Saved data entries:
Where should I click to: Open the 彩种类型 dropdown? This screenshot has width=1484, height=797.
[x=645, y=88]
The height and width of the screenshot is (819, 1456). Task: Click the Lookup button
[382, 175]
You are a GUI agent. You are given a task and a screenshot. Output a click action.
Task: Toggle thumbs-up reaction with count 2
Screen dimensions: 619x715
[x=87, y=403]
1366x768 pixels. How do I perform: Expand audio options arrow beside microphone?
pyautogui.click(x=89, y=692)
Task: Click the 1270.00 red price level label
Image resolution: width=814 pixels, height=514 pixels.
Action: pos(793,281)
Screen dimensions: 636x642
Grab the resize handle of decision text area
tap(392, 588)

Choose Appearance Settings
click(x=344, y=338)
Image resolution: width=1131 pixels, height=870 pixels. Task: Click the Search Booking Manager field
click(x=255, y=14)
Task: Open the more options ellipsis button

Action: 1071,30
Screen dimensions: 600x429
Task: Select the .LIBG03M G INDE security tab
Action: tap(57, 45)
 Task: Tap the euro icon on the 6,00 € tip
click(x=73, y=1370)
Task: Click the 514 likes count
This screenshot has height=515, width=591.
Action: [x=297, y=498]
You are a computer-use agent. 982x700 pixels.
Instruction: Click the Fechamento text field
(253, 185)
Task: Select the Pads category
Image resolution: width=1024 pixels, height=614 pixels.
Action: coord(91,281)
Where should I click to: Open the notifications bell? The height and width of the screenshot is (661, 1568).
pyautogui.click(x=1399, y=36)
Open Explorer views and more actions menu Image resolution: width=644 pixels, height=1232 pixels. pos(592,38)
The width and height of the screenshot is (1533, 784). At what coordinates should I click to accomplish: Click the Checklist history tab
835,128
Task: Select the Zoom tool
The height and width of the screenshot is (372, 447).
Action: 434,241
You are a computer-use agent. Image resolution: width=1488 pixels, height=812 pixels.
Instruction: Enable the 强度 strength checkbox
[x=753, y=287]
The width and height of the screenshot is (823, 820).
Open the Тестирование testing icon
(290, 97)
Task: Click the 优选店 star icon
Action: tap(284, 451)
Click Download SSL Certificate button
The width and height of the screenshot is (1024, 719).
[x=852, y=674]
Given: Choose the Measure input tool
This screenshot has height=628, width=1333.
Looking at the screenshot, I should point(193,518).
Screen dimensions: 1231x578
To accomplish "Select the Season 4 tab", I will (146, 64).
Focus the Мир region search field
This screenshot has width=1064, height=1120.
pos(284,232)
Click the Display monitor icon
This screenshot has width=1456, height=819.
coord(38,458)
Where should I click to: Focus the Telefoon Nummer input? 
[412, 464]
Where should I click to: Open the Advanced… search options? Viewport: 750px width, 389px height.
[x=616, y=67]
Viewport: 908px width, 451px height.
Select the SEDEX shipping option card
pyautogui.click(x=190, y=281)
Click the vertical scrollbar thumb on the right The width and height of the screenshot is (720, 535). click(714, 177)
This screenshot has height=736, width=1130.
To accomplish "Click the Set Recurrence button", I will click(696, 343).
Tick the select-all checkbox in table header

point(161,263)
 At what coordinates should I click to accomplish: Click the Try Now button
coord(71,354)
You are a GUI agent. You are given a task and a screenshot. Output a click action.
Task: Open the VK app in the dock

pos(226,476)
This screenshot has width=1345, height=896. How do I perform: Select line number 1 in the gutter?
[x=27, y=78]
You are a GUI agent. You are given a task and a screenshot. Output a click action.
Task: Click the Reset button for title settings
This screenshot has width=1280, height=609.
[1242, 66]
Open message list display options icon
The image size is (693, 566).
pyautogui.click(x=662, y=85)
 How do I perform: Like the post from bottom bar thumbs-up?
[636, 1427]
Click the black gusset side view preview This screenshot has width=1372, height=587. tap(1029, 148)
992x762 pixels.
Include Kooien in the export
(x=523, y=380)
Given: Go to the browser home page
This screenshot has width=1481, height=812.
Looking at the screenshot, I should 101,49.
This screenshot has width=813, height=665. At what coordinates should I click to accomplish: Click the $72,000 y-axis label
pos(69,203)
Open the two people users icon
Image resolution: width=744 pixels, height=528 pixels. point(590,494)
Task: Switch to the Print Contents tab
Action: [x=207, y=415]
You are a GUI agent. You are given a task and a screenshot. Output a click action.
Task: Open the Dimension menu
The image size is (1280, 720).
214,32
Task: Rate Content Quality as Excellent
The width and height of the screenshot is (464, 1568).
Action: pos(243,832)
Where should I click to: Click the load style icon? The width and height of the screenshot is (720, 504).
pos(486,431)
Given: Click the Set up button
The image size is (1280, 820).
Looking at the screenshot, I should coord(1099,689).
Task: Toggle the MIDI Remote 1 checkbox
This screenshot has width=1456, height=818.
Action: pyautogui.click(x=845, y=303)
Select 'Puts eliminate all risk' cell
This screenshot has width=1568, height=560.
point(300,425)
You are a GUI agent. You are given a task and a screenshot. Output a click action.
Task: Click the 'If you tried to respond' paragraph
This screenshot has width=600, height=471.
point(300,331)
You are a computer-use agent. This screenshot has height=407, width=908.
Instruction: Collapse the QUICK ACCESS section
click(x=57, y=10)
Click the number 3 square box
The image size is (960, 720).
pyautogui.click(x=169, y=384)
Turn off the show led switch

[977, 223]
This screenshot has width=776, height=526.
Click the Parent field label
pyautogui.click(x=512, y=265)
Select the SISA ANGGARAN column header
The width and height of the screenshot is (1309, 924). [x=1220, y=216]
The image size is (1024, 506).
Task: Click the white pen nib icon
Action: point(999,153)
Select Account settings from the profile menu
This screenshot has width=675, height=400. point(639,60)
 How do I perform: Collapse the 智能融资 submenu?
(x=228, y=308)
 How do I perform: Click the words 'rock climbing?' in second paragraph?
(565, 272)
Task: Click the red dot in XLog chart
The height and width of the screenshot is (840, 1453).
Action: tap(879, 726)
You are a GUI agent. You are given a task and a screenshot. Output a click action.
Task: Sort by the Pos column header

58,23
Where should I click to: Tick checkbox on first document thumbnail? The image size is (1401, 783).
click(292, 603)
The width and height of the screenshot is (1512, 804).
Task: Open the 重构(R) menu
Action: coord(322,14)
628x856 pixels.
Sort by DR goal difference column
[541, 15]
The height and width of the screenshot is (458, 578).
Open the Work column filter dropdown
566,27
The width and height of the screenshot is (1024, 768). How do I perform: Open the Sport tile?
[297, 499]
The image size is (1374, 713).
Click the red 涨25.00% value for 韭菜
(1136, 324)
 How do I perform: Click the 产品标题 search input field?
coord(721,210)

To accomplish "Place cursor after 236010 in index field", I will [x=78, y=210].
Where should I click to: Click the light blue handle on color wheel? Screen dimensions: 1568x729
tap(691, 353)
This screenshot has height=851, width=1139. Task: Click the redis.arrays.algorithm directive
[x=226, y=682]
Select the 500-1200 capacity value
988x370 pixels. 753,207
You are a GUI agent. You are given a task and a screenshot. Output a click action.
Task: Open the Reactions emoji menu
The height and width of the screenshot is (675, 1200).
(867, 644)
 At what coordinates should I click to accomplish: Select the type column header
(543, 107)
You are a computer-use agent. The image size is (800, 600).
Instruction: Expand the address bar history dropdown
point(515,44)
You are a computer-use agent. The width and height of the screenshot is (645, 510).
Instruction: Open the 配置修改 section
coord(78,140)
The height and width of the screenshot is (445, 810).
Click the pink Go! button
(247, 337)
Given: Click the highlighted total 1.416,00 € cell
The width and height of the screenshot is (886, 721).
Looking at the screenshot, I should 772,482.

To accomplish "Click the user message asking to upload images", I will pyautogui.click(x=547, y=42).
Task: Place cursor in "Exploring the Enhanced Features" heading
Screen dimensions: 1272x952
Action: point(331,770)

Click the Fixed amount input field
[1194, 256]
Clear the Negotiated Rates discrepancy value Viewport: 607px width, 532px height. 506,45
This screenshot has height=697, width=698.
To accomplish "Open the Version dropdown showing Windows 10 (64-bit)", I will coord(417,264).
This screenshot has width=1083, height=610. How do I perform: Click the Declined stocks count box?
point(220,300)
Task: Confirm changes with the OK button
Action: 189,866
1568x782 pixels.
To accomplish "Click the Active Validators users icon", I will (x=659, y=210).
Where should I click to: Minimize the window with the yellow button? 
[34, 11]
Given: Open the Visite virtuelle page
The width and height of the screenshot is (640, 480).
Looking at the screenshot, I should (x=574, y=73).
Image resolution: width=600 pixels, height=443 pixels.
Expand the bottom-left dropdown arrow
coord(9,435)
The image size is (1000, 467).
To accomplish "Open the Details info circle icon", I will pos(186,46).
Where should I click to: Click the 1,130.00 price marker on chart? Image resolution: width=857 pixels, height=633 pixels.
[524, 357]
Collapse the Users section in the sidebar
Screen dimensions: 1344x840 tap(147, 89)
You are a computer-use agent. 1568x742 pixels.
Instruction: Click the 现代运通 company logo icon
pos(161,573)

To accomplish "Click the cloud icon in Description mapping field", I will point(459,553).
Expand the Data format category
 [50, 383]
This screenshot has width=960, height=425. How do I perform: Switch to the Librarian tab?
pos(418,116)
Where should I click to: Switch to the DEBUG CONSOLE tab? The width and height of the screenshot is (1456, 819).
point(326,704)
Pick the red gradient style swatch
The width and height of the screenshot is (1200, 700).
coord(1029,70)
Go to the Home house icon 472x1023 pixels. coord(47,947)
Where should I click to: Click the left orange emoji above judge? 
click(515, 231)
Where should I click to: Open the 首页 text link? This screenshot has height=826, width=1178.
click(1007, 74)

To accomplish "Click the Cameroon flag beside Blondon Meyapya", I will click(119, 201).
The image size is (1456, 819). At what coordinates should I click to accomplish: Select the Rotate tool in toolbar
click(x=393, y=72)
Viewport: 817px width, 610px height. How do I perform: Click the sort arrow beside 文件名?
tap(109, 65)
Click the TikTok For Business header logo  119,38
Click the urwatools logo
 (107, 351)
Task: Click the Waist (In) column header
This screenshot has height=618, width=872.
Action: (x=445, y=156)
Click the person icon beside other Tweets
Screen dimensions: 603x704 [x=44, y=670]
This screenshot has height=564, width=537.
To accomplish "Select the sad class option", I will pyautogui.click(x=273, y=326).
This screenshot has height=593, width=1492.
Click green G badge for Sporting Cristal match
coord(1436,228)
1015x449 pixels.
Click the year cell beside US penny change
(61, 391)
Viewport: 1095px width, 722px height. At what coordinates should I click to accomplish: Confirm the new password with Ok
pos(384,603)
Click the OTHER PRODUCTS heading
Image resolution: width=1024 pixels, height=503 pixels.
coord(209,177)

Task to complete: Pull every line that holds the string "Toggle" out of the records.

Response area:
Task: Toggle thumbs-up reaction with count 2
Task: Toggle the MIDI Remote 1 checkbox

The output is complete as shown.